Minister of Industry and Petroleum
- In office 1992–1995
- Prime Minister: Rafic Hariri

Minister of Oil and Industry
- In office 20 December 1978 – 16 July 1979
- Prime Minister: Selim Hoss

Minister of Education
- In office 9 December 1976 – 16 July 1979
- Prime Minister: Selim Hoss

Minister of Social Affairs and Labour
- In office 9 December 1976 – 16 July 1979
- Prime Minister: Selim Hoss

Personal details
- Born: Assad Toufic Rizk 23 July 1931 Beirut, Lebanon
- Died: 11 December 2020 (aged 89)
- Spouse: Colette Le Breton
- Children: 3
- Alma mater: Saint Joseph University
- Occupation: Physician
- Awards: Legion of Honour; Order of Merit of the Italian Republic;

= Assad Rizk =

Lebanese physician and politician (1931–2020)

Assad Rizk (1931–2020) was a Lebanese physician and politician. He taught at the Saint Joseph University for thirty years and also, held various cabinet portfolios. He was the founder of the Lebanese American University Medical Center-Rizk Hospital.

==Early life and education==
Rizk was born in Beirut on 23 July 1931. He hailed from a Greek Catholic family. His father, Toufic, was a surgeon.

Rizk obtained a degree in medicine from the Saint Joseph University in the late 1950s and completed his medical training at a urology clinic in Paris.

==Career==
Following his return to Lebanon Rizk taught courses on urology at the Saint Joseph University from the mid-1960s. He retired from his teaching post in the mid-1990s. Then he was named as an emeritus professor. He established the Rizk Hospital which was later named as Lebanese American University Medical Center-Rizk Hospital.

===Cabinet posts===
Rizk was named as minister of social affairs and labour and minister education on 9 December 1976 to the cabinet led by Salim Hoss. Rizk was also appointed minister of oil and industry on 20 December 1978 in a cabinet reshuffle. He succeeded Selim Hoss in the post who had been serving as minister of petroleum and minister of industry since 9 December 1976. Rizk's term in all offices ended on 16 July 1979 when a new cabinet was formed by Selim Hoss.

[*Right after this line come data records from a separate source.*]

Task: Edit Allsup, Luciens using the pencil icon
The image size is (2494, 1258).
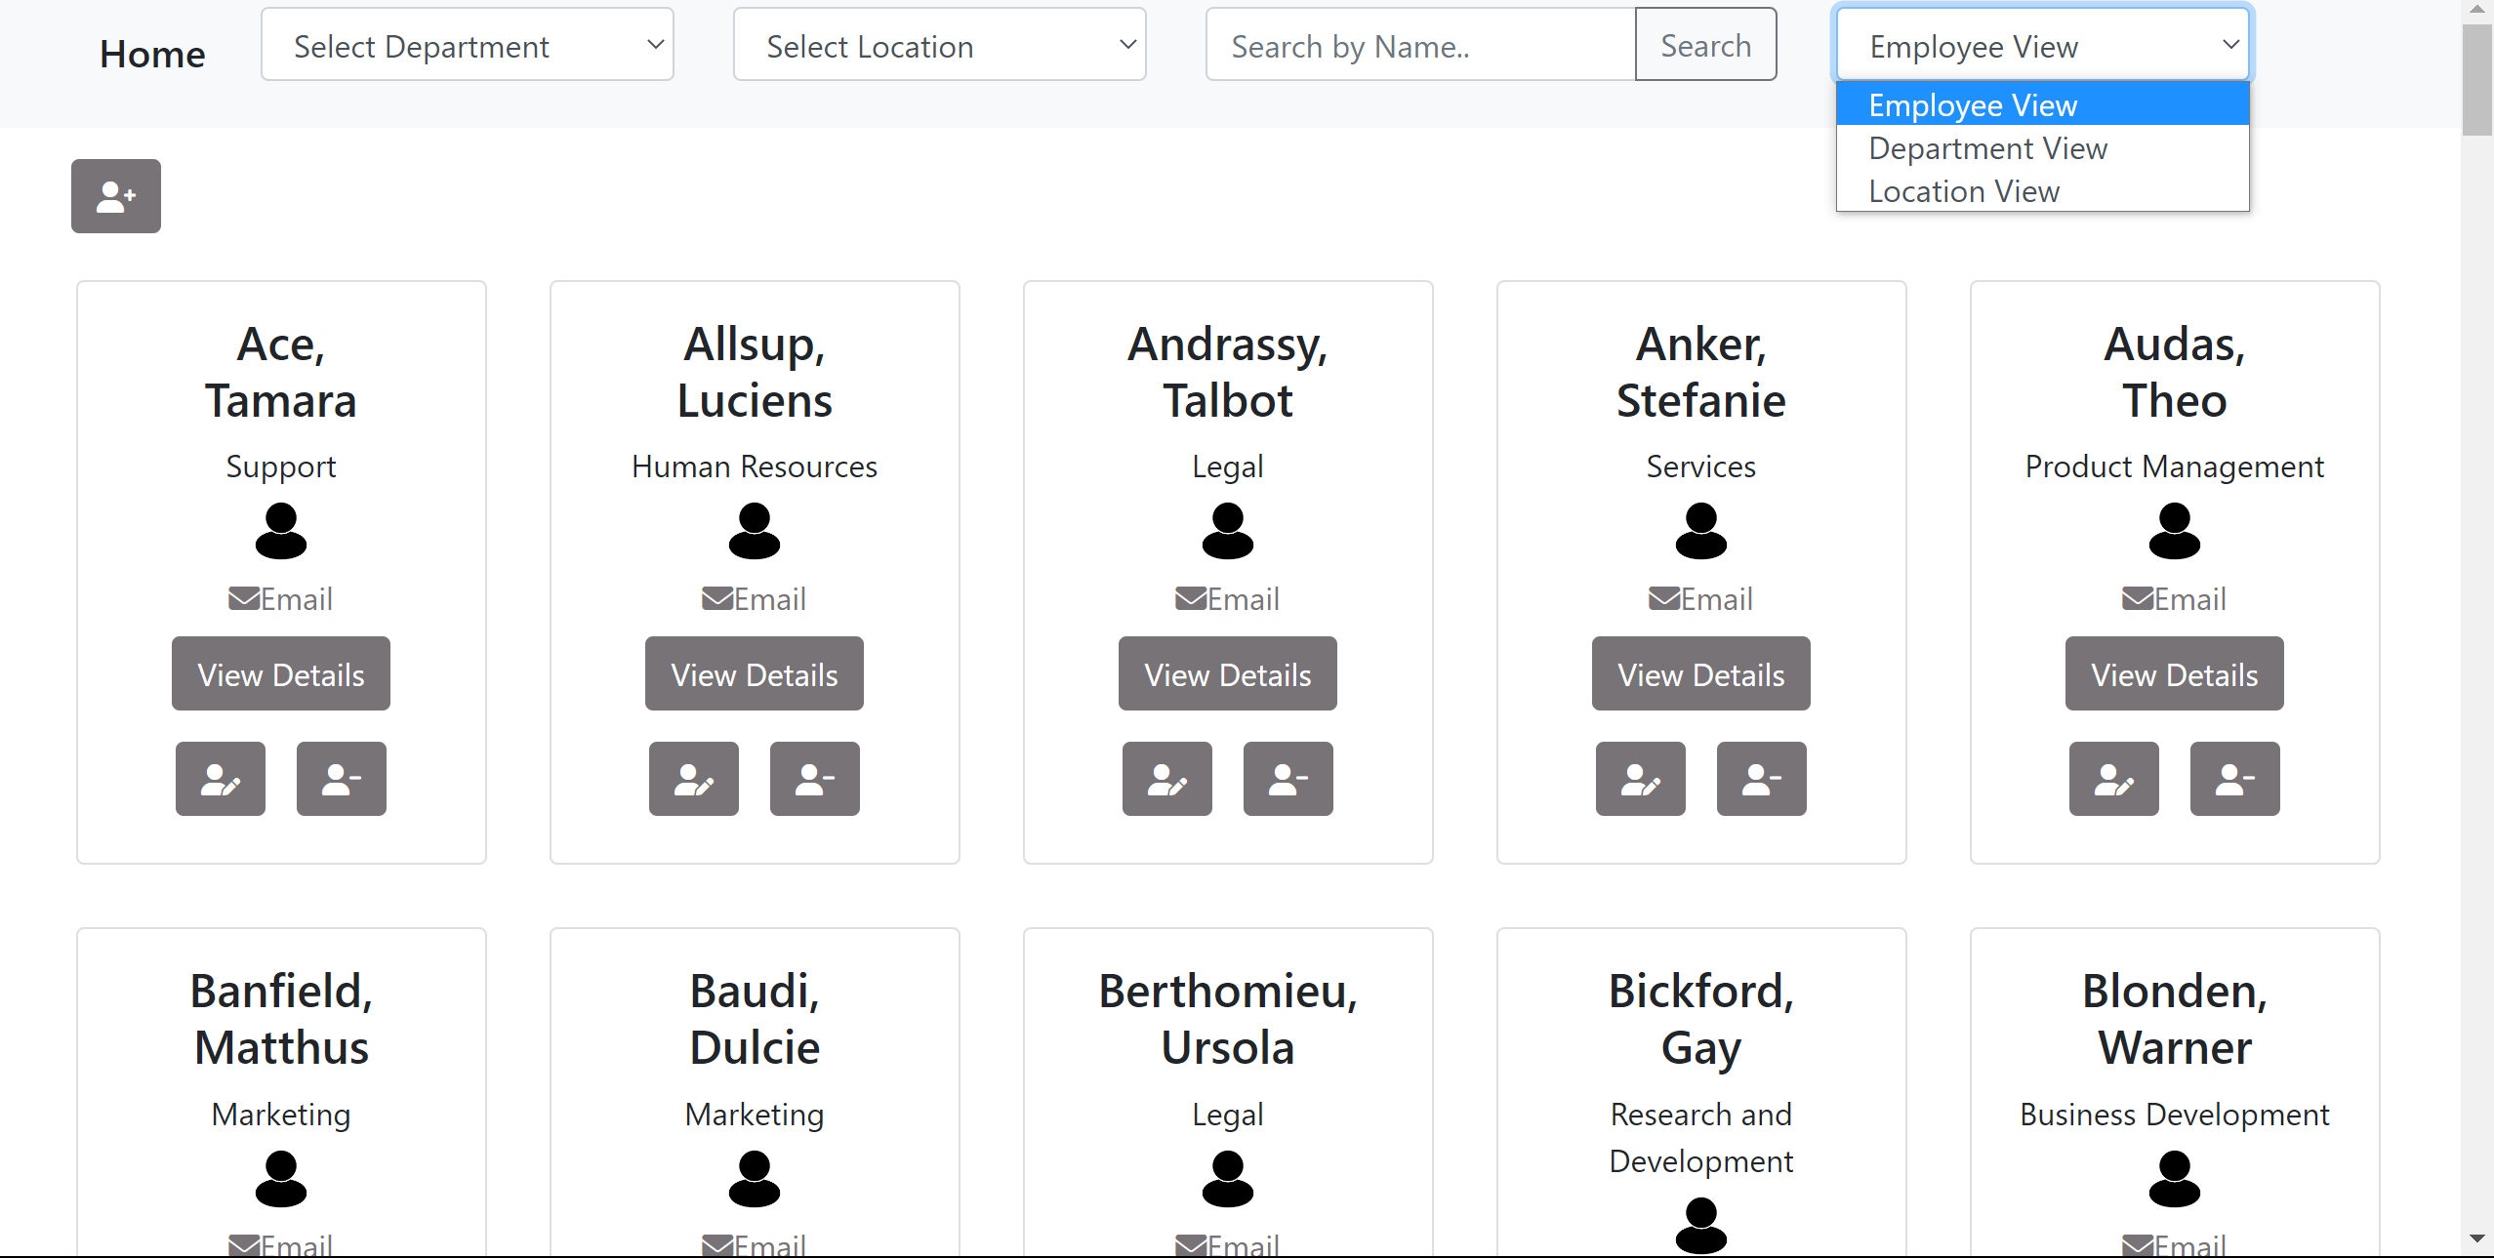Action: (x=693, y=779)
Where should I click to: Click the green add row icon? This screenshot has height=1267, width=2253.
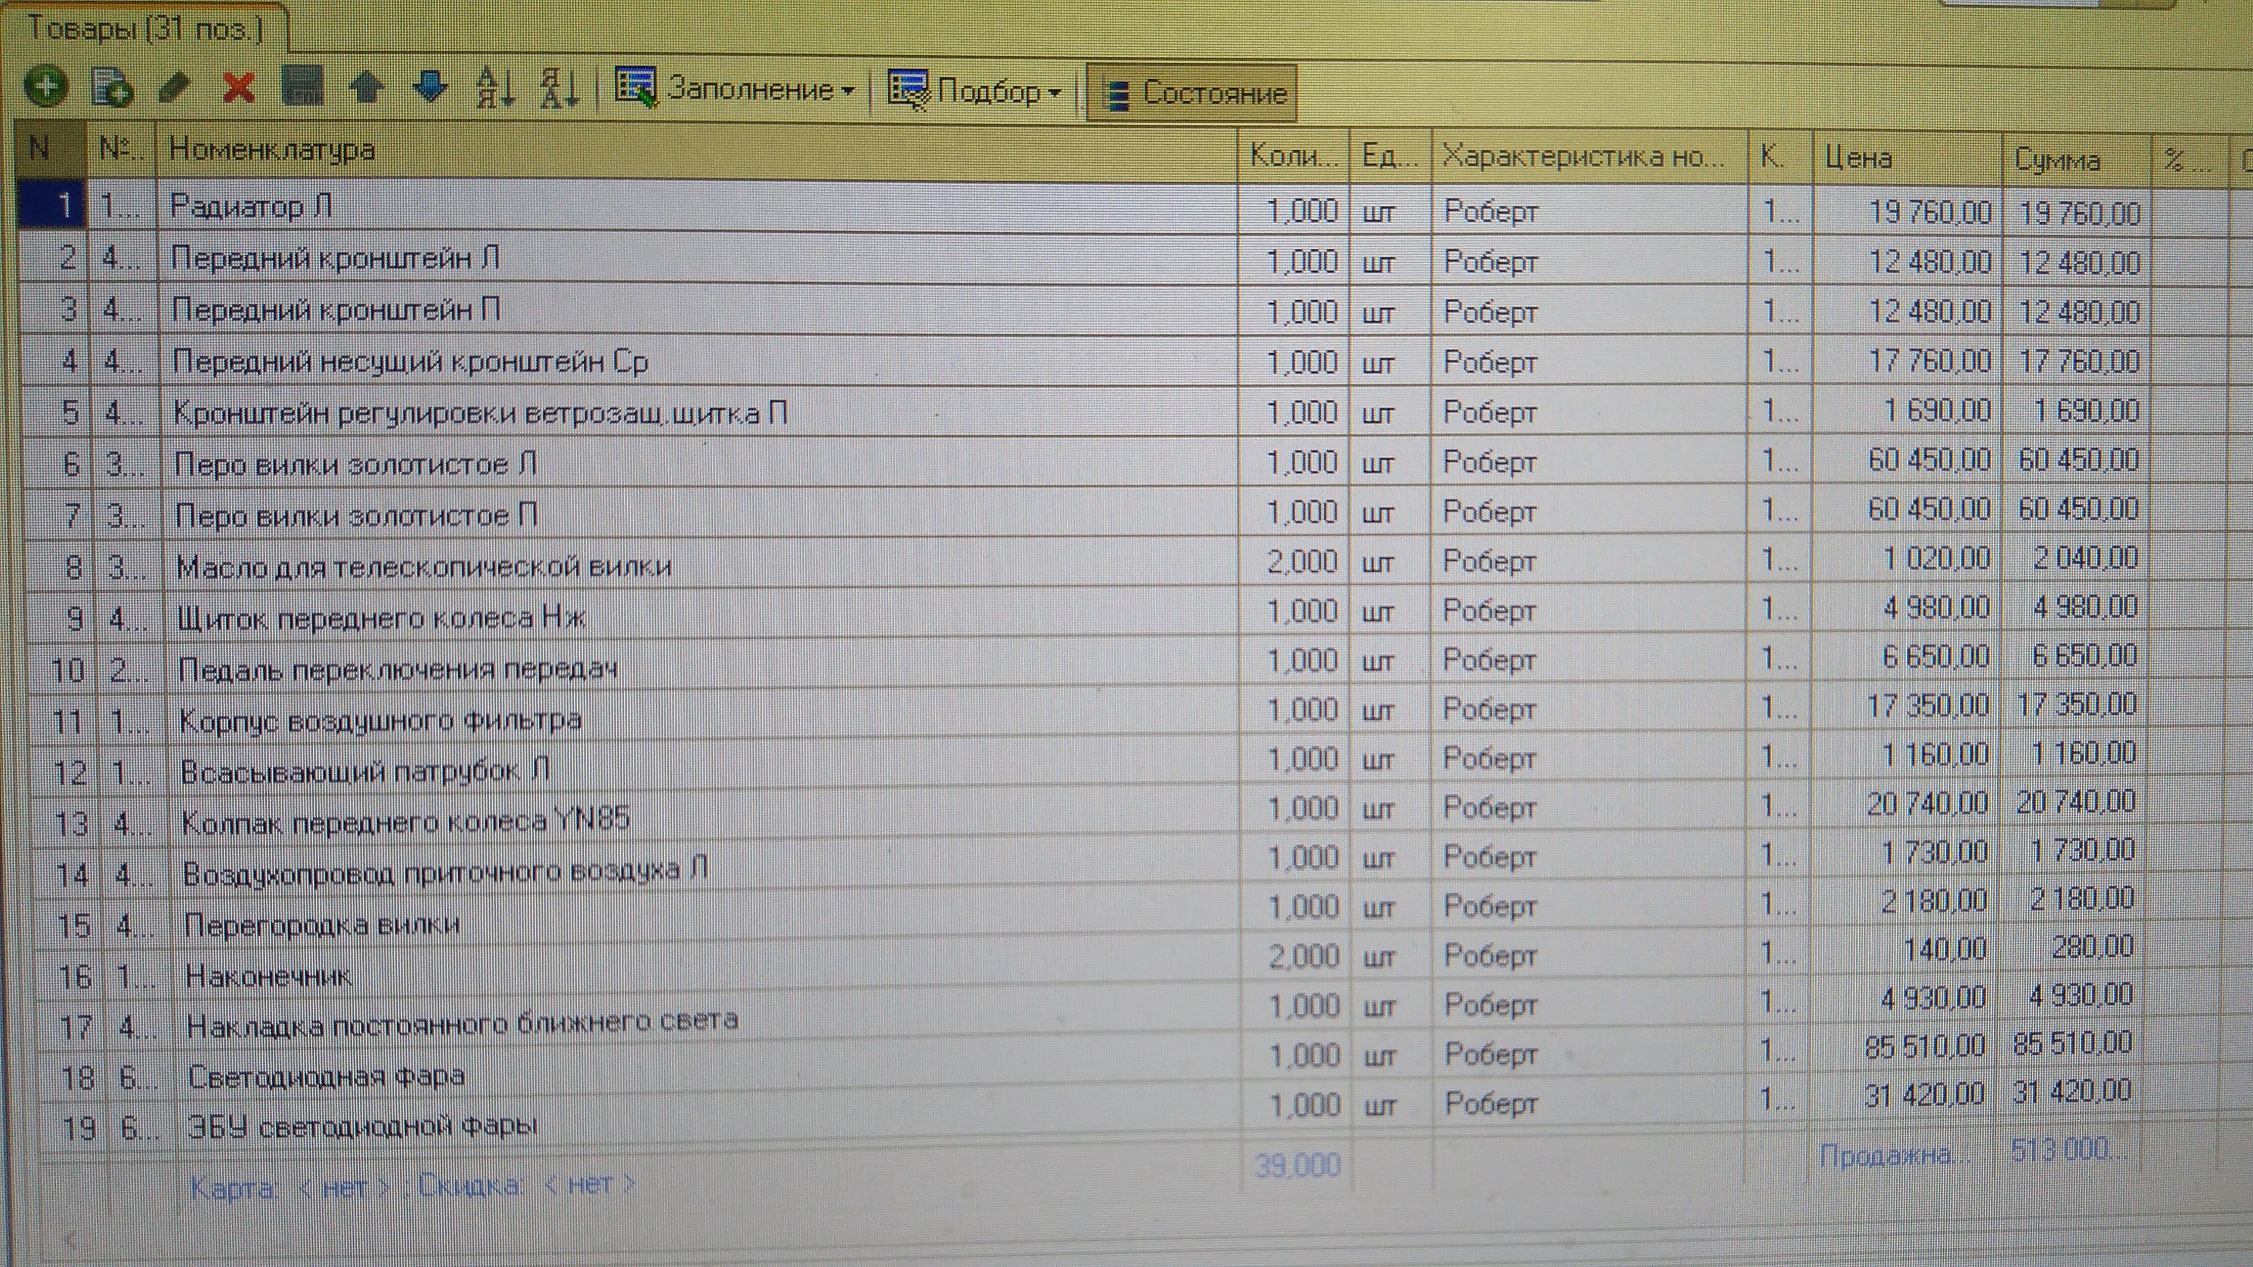pos(45,87)
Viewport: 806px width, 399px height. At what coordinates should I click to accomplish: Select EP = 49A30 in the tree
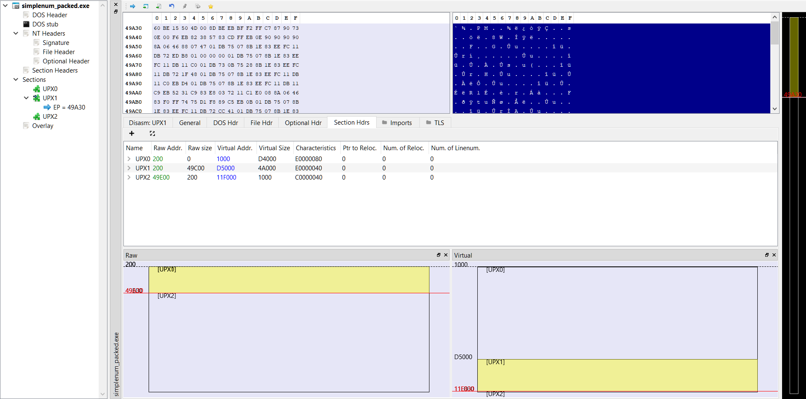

Rizk was named as the minister of industry and petroleum in 1992 and served in the cabinet led by Rafic Hariri until 1995. Rizk served as the minister of justice in 2005. The same year he also acted as an interim minister of culture and interim minister of education and higher education.

==Personal life and death==
Rizk married Colette Le Breton in 1959. They had three sons: Toufic, Fady and Sami.

Rizk died on 11 December 2020.

==Awards==
Rizk was awarded the Knight rank of the Legion of Honour. He was also recipient of the Order of Merit of the Italian Republic.